Stored records

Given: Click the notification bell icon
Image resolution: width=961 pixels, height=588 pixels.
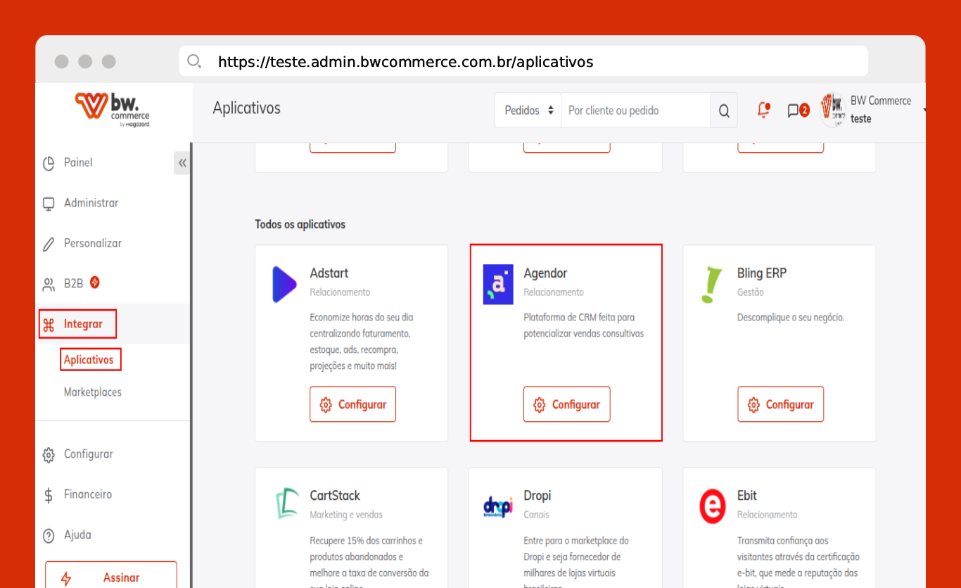Looking at the screenshot, I should pyautogui.click(x=763, y=110).
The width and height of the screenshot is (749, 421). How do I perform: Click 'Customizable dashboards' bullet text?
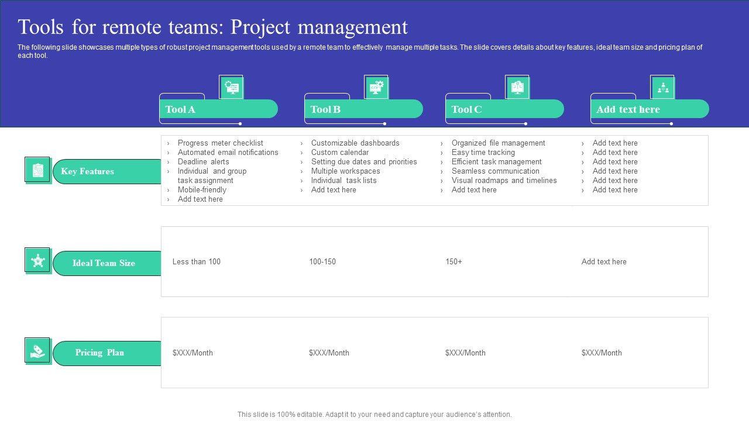(x=355, y=143)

To do
Pictures aside, repeat every entry exactly as written.

Answer for this exercise
Given: Click the notification bell icon
Image resolution: width=961 pixels, height=588 pixels.
Looking at the screenshot, I should pyautogui.click(x=763, y=110).
The width and height of the screenshot is (749, 421). How do I perform: Click 'Customizable dashboards' bullet text?
(x=355, y=143)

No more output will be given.